I’m starting to think Alex Garland wanted to see how close he could get to writing a zombie movie without any zombies in it. When the screenwriter recently re-teamed with director Danny Boyle to check in on the dystopian nightmare they created in the 2002 film 28 Days Later, they seemed least interested in the scenes of the decaying undead tearing into human beings like famished frat boys in the sports bar on twenty-five-cents wings night. They still included those sorts of scenes in that follow-up, 28 Years Later, but their dark hearts clearly weren’t in it. Now, around six months later (since tracking time is one of the things we do with these films), that revival has spawned a quick sequel that strays even further away from zombie chaos. It’s all the better for that choice.
28 Years Later: The Bone Temple picks up right where its predecessor left off. In a Britain cast into primitivism by nearly three decades of contending with a virus that causes the afflicted to turn mad and murderous, an orphaned lad named Spike (Alfie Williams) has come across fellow survivors who are even more terrifying. It’s a crew of roving thugs with matching outfits, a gang of droogs who’ve exchanged bowler hats and codpieces for shaggy blond wigs and tracksuits that evoke the look of Jimmy Savile, a BBC host who was a sexual predator. The despicable history of this particular public figure came to light after the events of the movie, so Garland is able to position the scandal as unknown within the narrative while adding a layer of added menace to the viewer. As a mean of survival, Spike reluctantly accepts his inclusion to the group after he prevails in a disturbing initiation ritual.
The film also follows Dr. Ian Kelson (Ralph Fiennes), introduced in the preceding film, as he tends to his little corner of this damaged world. Fiennes is so strong in the role — heartfelt and vulnerable and oddly charismatic — that there’s a decent chance his story would be compelling if all he did was tend to his pile of skulls and wind down with Duran Duran records. Instead, he develops a drug-aided kinship with a hulking zombie that he nicknames Samson (Chi Lewis-Parry). It’s like a stoner-hang-out movie with a risk that one of the hazed-out buddies might chew the larynx out of the other one.

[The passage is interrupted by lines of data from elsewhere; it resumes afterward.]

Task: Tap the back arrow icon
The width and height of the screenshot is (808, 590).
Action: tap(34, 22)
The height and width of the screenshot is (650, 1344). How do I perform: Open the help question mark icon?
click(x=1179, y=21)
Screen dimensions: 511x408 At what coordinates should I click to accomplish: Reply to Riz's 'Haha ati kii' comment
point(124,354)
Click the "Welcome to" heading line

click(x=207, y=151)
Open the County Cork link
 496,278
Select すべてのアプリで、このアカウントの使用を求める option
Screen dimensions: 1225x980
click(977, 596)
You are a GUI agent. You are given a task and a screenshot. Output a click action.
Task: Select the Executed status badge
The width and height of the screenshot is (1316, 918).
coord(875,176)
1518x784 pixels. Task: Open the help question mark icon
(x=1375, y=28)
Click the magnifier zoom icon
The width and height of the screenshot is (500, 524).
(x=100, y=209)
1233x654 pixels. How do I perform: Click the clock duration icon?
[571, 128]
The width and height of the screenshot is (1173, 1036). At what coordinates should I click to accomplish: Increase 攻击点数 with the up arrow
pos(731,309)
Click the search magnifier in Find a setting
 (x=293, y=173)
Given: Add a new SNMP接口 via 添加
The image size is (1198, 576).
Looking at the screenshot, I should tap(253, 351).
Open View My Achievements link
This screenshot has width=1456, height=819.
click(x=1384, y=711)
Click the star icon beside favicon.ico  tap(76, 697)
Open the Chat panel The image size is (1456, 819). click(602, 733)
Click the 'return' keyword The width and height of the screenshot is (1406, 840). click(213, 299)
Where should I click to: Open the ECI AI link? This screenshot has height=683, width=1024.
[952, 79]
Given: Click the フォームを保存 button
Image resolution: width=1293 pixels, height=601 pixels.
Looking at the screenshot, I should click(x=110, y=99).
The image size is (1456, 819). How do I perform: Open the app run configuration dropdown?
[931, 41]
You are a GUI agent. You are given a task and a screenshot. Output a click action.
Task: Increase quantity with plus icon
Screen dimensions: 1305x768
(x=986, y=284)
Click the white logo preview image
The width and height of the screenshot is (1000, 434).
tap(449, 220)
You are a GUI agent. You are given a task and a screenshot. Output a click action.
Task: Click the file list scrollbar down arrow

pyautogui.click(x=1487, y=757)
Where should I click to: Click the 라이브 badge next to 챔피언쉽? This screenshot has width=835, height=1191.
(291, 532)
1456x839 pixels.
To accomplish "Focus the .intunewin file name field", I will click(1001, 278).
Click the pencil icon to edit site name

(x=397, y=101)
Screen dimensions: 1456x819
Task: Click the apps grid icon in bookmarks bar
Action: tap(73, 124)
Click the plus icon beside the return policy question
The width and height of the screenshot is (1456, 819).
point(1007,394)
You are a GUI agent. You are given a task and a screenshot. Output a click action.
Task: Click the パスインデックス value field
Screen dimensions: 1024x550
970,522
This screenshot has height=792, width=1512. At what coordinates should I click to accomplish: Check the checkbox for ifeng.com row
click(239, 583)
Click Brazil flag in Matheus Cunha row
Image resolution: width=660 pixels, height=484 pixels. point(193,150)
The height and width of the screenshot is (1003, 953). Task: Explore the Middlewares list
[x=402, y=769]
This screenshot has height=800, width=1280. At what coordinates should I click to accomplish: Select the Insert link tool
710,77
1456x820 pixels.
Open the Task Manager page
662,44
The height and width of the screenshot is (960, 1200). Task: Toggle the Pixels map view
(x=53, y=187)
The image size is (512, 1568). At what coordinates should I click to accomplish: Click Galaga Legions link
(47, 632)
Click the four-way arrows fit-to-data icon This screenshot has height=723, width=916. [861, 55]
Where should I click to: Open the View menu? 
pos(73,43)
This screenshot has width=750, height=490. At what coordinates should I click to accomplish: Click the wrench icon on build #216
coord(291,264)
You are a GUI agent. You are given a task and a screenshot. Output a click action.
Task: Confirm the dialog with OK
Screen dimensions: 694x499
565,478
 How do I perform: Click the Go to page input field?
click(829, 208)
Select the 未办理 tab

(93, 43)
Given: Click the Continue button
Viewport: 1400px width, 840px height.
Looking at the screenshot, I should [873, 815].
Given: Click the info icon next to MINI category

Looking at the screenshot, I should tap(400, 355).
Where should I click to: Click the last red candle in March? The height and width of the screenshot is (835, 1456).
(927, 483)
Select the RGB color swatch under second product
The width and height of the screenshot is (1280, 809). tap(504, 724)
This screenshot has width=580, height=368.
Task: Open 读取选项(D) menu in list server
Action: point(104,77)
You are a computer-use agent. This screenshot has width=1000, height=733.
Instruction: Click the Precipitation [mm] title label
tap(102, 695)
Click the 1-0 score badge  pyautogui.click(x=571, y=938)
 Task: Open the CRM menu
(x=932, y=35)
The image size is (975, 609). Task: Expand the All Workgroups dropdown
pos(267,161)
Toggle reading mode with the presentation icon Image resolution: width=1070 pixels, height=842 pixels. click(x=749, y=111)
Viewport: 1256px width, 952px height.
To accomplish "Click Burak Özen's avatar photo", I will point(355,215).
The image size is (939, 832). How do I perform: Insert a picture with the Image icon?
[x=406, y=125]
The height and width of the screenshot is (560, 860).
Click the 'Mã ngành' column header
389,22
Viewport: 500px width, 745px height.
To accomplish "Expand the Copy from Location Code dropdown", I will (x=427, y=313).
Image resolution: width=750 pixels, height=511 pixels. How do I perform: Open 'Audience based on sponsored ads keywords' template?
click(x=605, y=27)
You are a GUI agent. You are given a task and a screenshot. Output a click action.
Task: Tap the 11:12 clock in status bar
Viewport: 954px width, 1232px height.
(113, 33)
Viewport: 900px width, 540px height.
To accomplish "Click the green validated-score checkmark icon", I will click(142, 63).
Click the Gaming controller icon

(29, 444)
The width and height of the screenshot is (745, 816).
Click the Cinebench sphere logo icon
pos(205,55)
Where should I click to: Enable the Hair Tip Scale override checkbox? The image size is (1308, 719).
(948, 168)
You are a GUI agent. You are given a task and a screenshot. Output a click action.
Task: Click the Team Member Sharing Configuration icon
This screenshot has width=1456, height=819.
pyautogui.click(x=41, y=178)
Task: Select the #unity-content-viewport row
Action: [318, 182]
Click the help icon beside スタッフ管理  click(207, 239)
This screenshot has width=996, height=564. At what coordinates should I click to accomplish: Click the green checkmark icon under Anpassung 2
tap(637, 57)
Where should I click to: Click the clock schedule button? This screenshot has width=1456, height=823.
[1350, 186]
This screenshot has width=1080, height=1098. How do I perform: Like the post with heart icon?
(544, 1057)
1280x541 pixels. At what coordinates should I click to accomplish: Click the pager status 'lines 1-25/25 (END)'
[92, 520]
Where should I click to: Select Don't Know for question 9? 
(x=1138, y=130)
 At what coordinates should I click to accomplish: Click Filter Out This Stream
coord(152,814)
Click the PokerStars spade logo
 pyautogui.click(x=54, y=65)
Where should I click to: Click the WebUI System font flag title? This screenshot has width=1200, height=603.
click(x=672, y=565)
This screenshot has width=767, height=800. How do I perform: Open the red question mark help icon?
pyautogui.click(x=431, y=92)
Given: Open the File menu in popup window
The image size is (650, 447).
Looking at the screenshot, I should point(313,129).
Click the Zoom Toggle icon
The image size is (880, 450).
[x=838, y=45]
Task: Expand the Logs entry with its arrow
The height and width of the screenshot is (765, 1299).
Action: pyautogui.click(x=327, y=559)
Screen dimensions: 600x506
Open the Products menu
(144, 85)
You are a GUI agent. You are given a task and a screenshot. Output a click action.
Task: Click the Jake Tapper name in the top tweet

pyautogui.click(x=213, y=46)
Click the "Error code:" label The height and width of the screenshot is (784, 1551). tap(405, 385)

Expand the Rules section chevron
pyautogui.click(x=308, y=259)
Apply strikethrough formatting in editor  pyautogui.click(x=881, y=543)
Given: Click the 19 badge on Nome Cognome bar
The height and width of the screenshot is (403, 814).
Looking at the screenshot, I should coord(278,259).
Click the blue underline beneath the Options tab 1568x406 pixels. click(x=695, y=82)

With the zombie attacks kept at a bare minimum, Garland’s story posits that humans are the real monsters. Zealotry and appeasement of bullies are more dangerous threats that any metaphysical condition that prompts mindless cannibalism. As the leader of the gang, Jack O’Connell finds the right balance of toxic charisma, pitiful need, and ruthless malevolence to help underline the point. This horror-movie thesis isn’t particularly novel, so Garland distinguishes it here by amping up the visceral cruelty, sometimes to the point where it’s borderline gratuitous.
The most significant strength of 28 Years Later: The Bone Temple is the directing by Nia DaCosta. Her approach is more focused and deliberate than Boyle’s kinetic cutting. That suits the material’s move from the immediate horrors of attack to the lingering, shell-shocked weariness of survival. DaCosta knows how tell a story visually, and she has impeccable timing that enhances scene after scene. Her control further enhances the sequences where she cuts loose, most notably a third-act showcase for Fiennes that involves his character dipping into the heavy metal section of his record library. In a film that could easily get by on brute force, DaCosta brings a sort of cinematic elegance.